## Activity:
Among the entries below, one stretch runs from the line that contains "The width and height of the screenshot is (1201, 727)." through the line that contains "This screenshot has height=777, width=1494.". Repeat that stretch exactly, ends included, and only that.

[Stored records]
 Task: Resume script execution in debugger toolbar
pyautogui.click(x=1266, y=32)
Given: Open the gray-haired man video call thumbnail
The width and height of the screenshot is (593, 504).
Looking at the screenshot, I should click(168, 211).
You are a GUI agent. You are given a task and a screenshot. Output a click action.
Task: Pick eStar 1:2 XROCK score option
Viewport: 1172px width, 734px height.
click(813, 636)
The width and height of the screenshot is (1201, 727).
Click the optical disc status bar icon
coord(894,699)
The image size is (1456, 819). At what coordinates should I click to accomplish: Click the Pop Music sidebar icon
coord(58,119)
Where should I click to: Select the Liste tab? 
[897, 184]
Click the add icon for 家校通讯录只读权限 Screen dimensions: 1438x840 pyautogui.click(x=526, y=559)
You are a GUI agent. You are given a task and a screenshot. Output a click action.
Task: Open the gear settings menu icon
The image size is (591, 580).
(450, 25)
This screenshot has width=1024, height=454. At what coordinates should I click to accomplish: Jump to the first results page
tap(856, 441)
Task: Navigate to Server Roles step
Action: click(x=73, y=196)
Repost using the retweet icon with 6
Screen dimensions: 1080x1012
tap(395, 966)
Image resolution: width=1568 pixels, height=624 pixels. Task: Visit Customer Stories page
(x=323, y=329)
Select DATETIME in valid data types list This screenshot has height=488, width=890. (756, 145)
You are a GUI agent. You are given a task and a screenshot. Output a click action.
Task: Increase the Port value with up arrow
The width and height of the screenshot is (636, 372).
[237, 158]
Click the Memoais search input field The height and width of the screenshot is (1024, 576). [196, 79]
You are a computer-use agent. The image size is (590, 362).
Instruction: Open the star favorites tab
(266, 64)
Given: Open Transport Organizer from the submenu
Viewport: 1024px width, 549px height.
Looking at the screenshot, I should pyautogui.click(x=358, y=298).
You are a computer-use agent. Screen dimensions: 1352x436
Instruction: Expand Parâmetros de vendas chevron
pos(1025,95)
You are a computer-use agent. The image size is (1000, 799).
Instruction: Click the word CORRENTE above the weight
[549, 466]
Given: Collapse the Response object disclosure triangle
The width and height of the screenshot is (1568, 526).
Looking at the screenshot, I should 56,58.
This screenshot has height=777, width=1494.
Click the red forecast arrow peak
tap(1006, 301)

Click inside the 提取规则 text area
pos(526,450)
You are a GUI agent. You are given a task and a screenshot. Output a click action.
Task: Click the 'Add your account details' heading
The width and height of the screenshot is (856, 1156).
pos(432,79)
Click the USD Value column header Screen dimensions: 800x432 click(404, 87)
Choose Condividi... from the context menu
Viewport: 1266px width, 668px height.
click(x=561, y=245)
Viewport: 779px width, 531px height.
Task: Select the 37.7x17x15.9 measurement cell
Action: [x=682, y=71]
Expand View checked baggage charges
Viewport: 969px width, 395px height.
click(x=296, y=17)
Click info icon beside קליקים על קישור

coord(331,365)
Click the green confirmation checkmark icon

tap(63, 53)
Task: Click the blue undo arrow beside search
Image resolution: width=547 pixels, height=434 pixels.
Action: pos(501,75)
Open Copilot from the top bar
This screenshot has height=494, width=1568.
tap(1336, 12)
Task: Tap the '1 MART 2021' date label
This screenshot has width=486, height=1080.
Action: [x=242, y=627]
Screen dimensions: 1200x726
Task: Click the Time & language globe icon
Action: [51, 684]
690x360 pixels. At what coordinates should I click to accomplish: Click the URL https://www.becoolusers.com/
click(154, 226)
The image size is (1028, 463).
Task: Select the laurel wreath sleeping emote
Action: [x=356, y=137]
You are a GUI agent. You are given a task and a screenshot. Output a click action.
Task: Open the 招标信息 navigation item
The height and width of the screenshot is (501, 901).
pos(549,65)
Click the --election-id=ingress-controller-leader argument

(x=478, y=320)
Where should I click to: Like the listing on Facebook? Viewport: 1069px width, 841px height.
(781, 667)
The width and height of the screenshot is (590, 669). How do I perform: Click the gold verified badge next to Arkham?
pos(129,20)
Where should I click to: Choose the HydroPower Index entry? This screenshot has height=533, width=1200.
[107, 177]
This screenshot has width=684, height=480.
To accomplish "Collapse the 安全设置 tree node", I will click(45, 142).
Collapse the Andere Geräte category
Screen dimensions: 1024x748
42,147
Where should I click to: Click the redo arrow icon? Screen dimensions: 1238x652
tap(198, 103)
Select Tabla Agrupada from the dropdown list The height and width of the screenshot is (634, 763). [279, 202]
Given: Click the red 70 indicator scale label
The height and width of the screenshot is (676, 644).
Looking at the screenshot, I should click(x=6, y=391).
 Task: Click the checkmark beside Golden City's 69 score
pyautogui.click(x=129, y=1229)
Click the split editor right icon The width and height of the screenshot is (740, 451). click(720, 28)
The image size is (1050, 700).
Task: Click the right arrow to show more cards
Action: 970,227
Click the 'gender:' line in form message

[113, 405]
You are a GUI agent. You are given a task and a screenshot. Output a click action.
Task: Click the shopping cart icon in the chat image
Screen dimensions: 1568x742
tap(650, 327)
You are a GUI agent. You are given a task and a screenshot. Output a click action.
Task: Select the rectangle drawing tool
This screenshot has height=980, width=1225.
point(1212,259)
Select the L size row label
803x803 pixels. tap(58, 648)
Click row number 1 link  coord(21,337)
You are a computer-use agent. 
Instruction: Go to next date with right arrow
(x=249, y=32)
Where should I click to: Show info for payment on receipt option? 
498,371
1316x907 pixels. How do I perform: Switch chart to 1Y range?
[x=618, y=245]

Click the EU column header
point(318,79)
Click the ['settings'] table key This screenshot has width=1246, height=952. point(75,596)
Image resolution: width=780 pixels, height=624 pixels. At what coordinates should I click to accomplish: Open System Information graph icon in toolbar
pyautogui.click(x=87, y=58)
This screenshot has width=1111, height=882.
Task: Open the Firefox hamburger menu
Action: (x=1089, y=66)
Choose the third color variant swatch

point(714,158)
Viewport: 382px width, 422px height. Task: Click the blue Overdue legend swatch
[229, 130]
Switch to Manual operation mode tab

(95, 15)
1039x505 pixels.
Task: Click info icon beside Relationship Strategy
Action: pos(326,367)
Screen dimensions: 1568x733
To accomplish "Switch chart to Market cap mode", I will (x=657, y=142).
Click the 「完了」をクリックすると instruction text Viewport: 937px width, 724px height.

## Answer for the task:
The width and height of the screenshot is (1201, 727).
Click the optical disc status bar icon
coord(894,699)
The image size is (1456, 819). At what coordinates should I click to accomplish: Click the Pop Music sidebar icon
coord(58,119)
Where should I click to: Select the Liste tab? 
[897, 184]
Click the add icon for 家校通讯录只读权限 Screen dimensions: 1438x840 pyautogui.click(x=526, y=559)
You are a GUI agent. You are given a task and a screenshot. Output a click action.
Task: Open the gear settings menu icon
The image size is (591, 580).
(450, 25)
This screenshot has width=1024, height=454. At what coordinates should I click to accomplish: Jump to the first results page
tap(856, 441)
Task: Navigate to Server Roles step
Action: click(x=73, y=196)
Repost using the retweet icon with 6
Screen dimensions: 1080x1012
tap(395, 966)
Image resolution: width=1568 pixels, height=624 pixels. Task: Visit Customer Stories page
(x=323, y=329)
Select DATETIME in valid data types list This screenshot has height=488, width=890. (756, 145)
You are a GUI agent. You are given a task and a screenshot. Output a click action.
Task: Increase the Port value with up arrow
The width and height of the screenshot is (636, 372).
[237, 158]
Click the Memoais search input field The height and width of the screenshot is (1024, 576). [196, 79]
You are a computer-use agent. The image size is (590, 362).
Instruction: Open the star favorites tab
(266, 64)
Given: Open Transport Organizer from the submenu
Viewport: 1024px width, 549px height.
Looking at the screenshot, I should pyautogui.click(x=358, y=298).
You are a computer-use agent. Screen dimensions: 1352x436
Instruction: Expand Parâmetros de vendas chevron
pos(1025,95)
You are a computer-use agent. The image size is (1000, 799).
Instruction: Click the word CORRENTE above the weight
[549, 466]
Given: Collapse the Response object disclosure triangle
The width and height of the screenshot is (1568, 526).
Looking at the screenshot, I should 56,58.
This screenshot has height=777, width=1494.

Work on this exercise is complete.